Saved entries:
____

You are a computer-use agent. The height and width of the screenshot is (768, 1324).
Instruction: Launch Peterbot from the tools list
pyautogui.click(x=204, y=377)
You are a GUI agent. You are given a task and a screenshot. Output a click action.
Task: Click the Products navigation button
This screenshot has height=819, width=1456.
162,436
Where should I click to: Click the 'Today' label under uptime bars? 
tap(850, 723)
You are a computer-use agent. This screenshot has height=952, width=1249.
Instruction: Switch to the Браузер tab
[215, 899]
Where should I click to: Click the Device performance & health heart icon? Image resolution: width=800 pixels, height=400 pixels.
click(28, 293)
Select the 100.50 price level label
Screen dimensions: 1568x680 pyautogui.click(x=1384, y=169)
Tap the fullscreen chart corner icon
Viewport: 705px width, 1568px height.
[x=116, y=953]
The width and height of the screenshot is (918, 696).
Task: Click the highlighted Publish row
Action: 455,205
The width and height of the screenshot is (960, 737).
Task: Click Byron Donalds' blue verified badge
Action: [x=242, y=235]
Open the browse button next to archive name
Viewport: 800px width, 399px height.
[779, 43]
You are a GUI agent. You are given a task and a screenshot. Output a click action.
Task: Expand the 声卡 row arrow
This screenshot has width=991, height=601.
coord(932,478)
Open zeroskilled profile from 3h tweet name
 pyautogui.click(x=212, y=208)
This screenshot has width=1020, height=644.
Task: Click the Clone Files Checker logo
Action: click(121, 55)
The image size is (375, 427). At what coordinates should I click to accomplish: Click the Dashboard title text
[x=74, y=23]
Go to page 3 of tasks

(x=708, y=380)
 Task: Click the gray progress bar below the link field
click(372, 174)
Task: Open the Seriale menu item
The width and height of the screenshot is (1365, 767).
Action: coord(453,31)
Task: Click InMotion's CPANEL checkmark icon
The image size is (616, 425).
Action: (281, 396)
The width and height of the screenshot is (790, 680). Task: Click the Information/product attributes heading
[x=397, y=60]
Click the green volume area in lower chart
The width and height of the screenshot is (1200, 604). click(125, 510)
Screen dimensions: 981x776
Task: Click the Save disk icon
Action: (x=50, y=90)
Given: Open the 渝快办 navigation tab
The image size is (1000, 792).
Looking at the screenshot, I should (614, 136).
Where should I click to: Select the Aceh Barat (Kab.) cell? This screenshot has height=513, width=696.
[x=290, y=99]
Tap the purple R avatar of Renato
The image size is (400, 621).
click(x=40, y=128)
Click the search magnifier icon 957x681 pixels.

____

> **GOAL OF THE EXERCISE**
Transcribe the data in full, matching every line exactly.

> **RESULT**
You are a computer-use agent. The height and width of the screenshot is (768, 1324).
Instruction: Launch Peterbot from the tools list
pyautogui.click(x=204, y=377)
You are a GUI agent. You are given a task and a screenshot. Output a click action.
Task: Click the Products navigation button
This screenshot has height=819, width=1456.
162,436
Where should I click to: Click the 'Today' label under uptime bars? 
tap(850, 723)
You are a computer-use agent. This screenshot has height=952, width=1249.
Instruction: Switch to the Браузер tab
[215, 899]
Where should I click to: Click the Device performance & health heart icon? Image resolution: width=800 pixels, height=400 pixels.
click(28, 293)
Select the 100.50 price level label
Screen dimensions: 1568x680 pyautogui.click(x=1384, y=169)
Tap the fullscreen chart corner icon
Viewport: 705px width, 1568px height.
[x=116, y=953]
The width and height of the screenshot is (918, 696).
Task: Click the highlighted Publish row
Action: 455,205
The width and height of the screenshot is (960, 737).
Task: Click Byron Donalds' blue verified badge
Action: [x=242, y=235]
Open the browse button next to archive name
Viewport: 800px width, 399px height.
[779, 43]
You are a GUI agent. You are given a task and a screenshot. Output a click action.
Task: Expand the 声卡 row arrow
This screenshot has width=991, height=601.
coord(932,478)
Open zeroskilled profile from 3h tweet name
 pyautogui.click(x=212, y=208)
This screenshot has width=1020, height=644.
Task: Click the Clone Files Checker logo
Action: click(121, 55)
The image size is (375, 427). At what coordinates should I click to accomplish: Click the Dashboard title text
[x=74, y=23]
Go to page 3 of tasks

(x=708, y=380)
 Task: Click the gray progress bar below the link field
click(372, 174)
Task: Open the Seriale menu item
The width and height of the screenshot is (1365, 767).
Action: coord(453,31)
Task: Click InMotion's CPANEL checkmark icon
The image size is (616, 425).
Action: (281, 396)
The width and height of the screenshot is (790, 680). Task: Click the Information/product attributes heading
[x=397, y=60]
Click the green volume area in lower chart
The width and height of the screenshot is (1200, 604). click(125, 510)
Screen dimensions: 981x776
Task: Click the Save disk icon
Action: (x=50, y=90)
Given: Open the 渝快办 navigation tab
The image size is (1000, 792).
Looking at the screenshot, I should (614, 136).
Where should I click to: Select the Aceh Barat (Kab.) cell? This screenshot has height=513, width=696.
[x=290, y=99]
Tap the purple R avatar of Renato
The image size is (400, 621).
click(x=40, y=128)
Click the search magnifier icon 957x681 pixels.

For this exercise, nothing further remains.